_Exercise aim_
The following entries are to be retyped in full, exactly as written.

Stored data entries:

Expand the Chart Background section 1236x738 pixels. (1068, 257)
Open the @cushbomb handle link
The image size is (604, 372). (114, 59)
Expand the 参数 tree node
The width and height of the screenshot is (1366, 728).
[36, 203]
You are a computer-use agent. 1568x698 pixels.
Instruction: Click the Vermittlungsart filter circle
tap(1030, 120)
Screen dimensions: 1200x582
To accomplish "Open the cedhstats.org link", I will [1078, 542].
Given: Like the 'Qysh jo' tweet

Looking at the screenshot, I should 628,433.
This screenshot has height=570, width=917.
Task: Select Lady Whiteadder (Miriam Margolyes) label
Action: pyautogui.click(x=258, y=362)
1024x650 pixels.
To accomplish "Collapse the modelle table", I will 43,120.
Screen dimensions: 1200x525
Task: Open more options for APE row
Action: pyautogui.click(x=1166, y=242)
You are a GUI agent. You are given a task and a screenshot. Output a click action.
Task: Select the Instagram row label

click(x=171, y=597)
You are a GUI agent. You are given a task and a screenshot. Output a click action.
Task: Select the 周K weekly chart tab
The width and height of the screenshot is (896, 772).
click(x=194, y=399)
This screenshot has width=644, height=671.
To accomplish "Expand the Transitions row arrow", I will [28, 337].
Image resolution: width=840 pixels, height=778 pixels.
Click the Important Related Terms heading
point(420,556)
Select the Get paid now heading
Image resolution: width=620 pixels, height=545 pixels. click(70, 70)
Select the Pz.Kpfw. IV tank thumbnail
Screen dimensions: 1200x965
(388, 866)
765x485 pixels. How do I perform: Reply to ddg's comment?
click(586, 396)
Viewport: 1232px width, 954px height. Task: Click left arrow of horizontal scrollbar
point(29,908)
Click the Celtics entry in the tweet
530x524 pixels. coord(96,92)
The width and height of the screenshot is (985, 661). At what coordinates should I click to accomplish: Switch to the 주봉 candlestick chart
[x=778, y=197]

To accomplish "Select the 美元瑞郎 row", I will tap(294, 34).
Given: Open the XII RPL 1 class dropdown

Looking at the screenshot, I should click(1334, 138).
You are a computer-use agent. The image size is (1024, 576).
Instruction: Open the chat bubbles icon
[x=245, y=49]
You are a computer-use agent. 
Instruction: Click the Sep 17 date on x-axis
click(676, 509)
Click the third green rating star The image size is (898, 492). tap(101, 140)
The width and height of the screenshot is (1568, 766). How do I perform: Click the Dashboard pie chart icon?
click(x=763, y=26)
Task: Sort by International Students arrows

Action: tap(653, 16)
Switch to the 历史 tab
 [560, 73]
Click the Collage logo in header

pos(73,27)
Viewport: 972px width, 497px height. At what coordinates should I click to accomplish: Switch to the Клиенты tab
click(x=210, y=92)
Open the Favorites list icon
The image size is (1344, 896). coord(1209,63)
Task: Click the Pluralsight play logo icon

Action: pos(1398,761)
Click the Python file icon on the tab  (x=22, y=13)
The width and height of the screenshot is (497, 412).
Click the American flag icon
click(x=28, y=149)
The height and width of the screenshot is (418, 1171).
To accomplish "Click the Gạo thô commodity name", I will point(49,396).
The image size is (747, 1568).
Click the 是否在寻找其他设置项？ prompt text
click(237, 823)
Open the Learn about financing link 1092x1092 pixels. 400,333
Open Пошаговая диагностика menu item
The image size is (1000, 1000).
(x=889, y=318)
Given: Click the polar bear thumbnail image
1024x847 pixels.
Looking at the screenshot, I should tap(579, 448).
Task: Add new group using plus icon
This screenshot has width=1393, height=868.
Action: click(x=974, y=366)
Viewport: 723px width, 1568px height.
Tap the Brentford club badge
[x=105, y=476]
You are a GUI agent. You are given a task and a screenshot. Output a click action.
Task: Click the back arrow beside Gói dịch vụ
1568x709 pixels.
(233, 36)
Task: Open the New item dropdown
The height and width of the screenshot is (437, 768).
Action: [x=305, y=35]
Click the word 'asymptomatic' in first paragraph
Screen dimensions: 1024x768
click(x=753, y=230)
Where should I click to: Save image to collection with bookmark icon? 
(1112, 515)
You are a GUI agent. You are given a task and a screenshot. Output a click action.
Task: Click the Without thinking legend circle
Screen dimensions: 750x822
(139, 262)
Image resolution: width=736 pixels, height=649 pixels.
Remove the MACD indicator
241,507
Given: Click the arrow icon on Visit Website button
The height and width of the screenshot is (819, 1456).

_Exercise solution_
Expand the Chart Background section 1236x738 pixels. (1068, 257)
Open the @cushbomb handle link
The image size is (604, 372). (114, 59)
Expand the 参数 tree node
The width and height of the screenshot is (1366, 728).
[36, 203]
You are a computer-use agent. 1568x698 pixels.
Instruction: Click the Vermittlungsart filter circle
tap(1030, 120)
Screen dimensions: 1200x582
To accomplish "Open the cedhstats.org link", I will [1078, 542].
Given: Like the 'Qysh jo' tweet

Looking at the screenshot, I should 628,433.
This screenshot has height=570, width=917.
Task: Select Lady Whiteadder (Miriam Margolyes) label
Action: pyautogui.click(x=258, y=362)
1024x650 pixels.
To accomplish "Collapse the modelle table", I will 43,120.
Screen dimensions: 1200x525
Task: Open more options for APE row
Action: pyautogui.click(x=1166, y=242)
You are a GUI agent. You are given a task and a screenshot. Output a click action.
Task: Select the Instagram row label

click(x=171, y=597)
You are a GUI agent. You are given a task and a screenshot. Output a click action.
Task: Select the 周K weekly chart tab
The width and height of the screenshot is (896, 772).
click(x=194, y=399)
This screenshot has width=644, height=671.
To accomplish "Expand the Transitions row arrow", I will [28, 337].
Image resolution: width=840 pixels, height=778 pixels.
Click the Important Related Terms heading
point(420,556)
Select the Get paid now heading
Image resolution: width=620 pixels, height=545 pixels. click(70, 70)
Select the Pz.Kpfw. IV tank thumbnail
Screen dimensions: 1200x965
(388, 866)
765x485 pixels. How do I perform: Reply to ddg's comment?
click(586, 396)
Viewport: 1232px width, 954px height. Task: Click left arrow of horizontal scrollbar
point(29,908)
Click the Celtics entry in the tweet
530x524 pixels. coord(96,92)
The width and height of the screenshot is (985, 661). At what coordinates should I click to accomplish: Switch to the 주봉 candlestick chart
[x=778, y=197]

To accomplish "Select the 美元瑞郎 row", I will tap(294, 34).
Given: Open the XII RPL 1 class dropdown

Looking at the screenshot, I should click(1334, 138).
You are a computer-use agent. The image size is (1024, 576).
Instruction: Open the chat bubbles icon
[x=245, y=49]
You are a computer-use agent. 
Instruction: Click the Sep 17 date on x-axis
click(676, 509)
Click the third green rating star The image size is (898, 492). tap(101, 140)
The width and height of the screenshot is (1568, 766). How do I perform: Click the Dashboard pie chart icon?
click(x=763, y=26)
Task: Sort by International Students arrows

Action: tap(653, 16)
Switch to the 历史 tab
 [560, 73]
Click the Collage logo in header

pos(73,27)
Viewport: 972px width, 497px height. At what coordinates should I click to accomplish: Switch to the Клиенты tab
click(x=210, y=92)
Open the Favorites list icon
The image size is (1344, 896). coord(1209,63)
Task: Click the Pluralsight play logo icon

Action: pos(1398,761)
Click the Python file icon on the tab  (x=22, y=13)
The width and height of the screenshot is (497, 412).
Click the American flag icon
click(x=28, y=149)
The height and width of the screenshot is (418, 1171).
To accomplish "Click the Gạo thô commodity name", I will point(49,396).
The image size is (747, 1568).
Click the 是否在寻找其他设置项？ prompt text
click(237, 823)
Open the Learn about financing link 1092x1092 pixels. 400,333
Open Пошаговая диагностика menu item
The image size is (1000, 1000).
(x=889, y=318)
Given: Click the polar bear thumbnail image
1024x847 pixels.
Looking at the screenshot, I should tap(579, 448).
Task: Add new group using plus icon
This screenshot has width=1393, height=868.
Action: click(x=974, y=366)
Viewport: 723px width, 1568px height.
Tap the Brentford club badge
[x=105, y=476]
You are a GUI agent. You are given a task and a screenshot. Output a click action.
Task: Click the back arrow beside Gói dịch vụ
1568x709 pixels.
(233, 36)
Task: Open the New item dropdown
The height and width of the screenshot is (437, 768).
Action: [x=305, y=35]
Click the word 'asymptomatic' in first paragraph
Screen dimensions: 1024x768
click(x=753, y=230)
Where should I click to: Save image to collection with bookmark icon? 
(1112, 515)
You are a GUI agent. You are given a task and a screenshot. Output a click action.
Task: Click the Without thinking legend circle
Screen dimensions: 750x822
(139, 262)
Image resolution: width=736 pixels, height=649 pixels.
Remove the MACD indicator
241,507
Given: Click the arrow icon on Visit Website button
The height and width of the screenshot is (819, 1456).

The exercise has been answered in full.